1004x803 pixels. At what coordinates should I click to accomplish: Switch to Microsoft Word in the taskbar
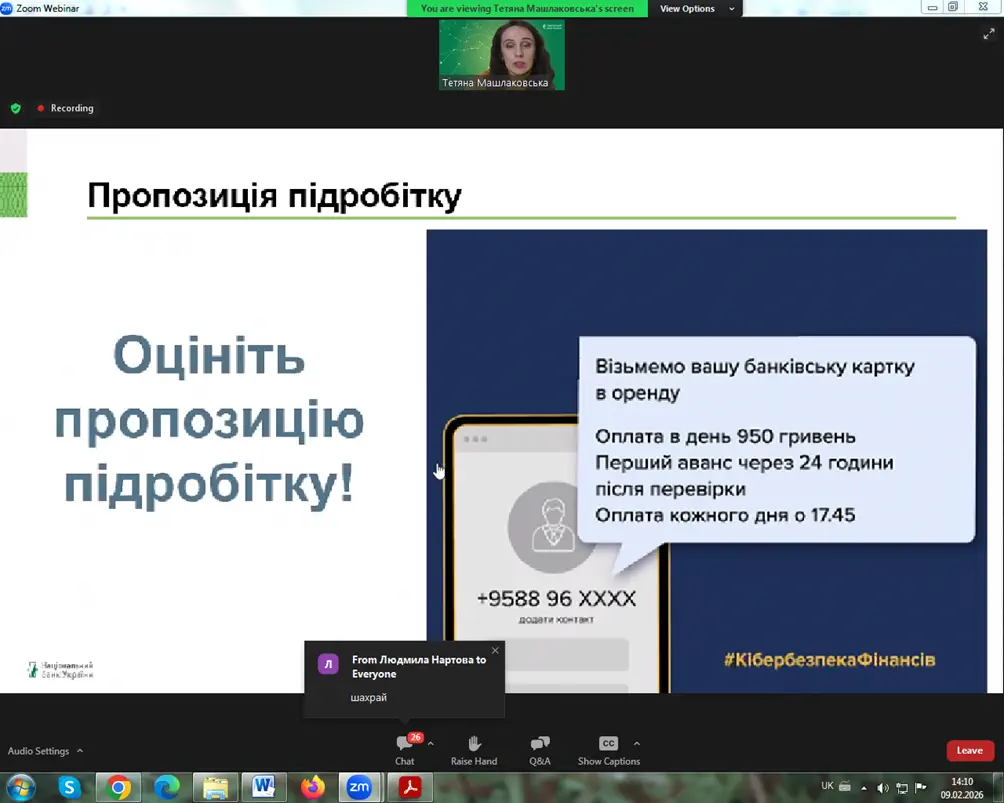pyautogui.click(x=264, y=787)
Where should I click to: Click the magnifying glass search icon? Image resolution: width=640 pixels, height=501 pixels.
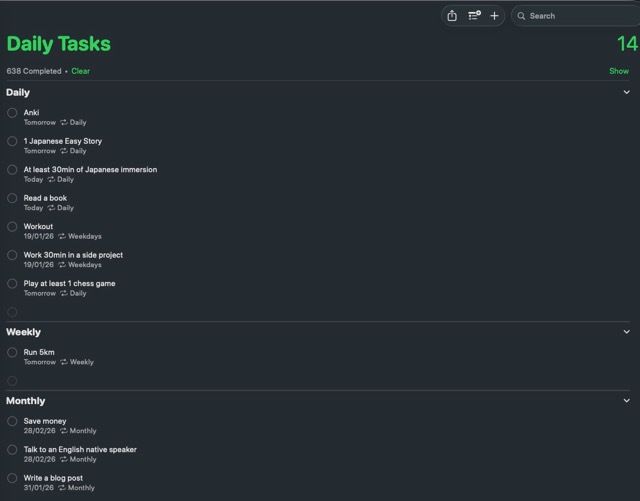click(521, 16)
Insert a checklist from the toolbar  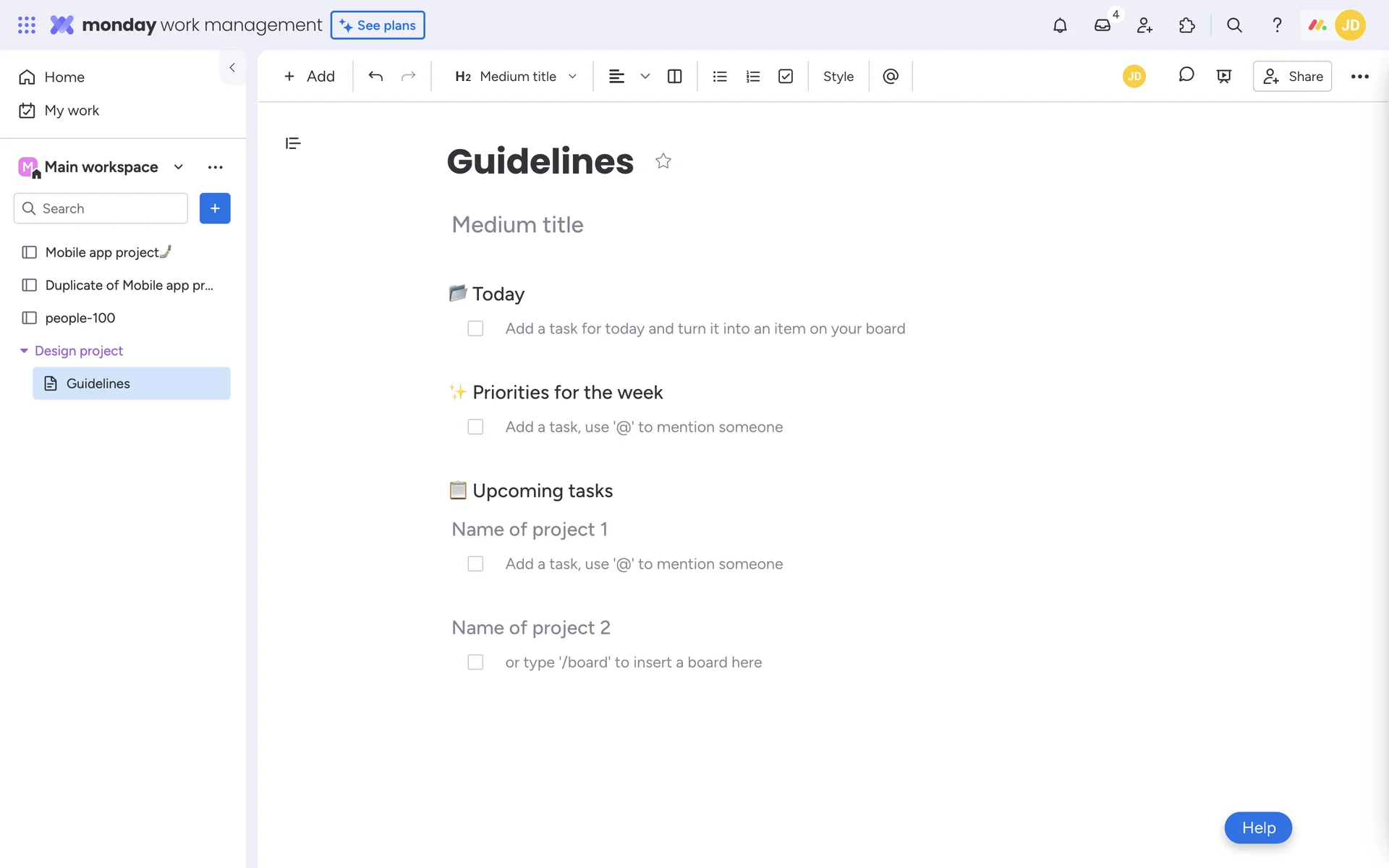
━━━━━━━━
- [EXERCISE OBJECTIVE]: Reproduce each of the items above word for word, but omit the pictures.

- [FINISHED ANSWER]:
1004x803 pixels. At what coordinates should I click to accomplish: Switch to Microsoft Word in the taskbar
pyautogui.click(x=264, y=787)
Where should I click to: Click the magnifying glass search icon? Image resolution: width=640 pixels, height=501 pixels.
click(521, 16)
Insert a checklist from the toolbar  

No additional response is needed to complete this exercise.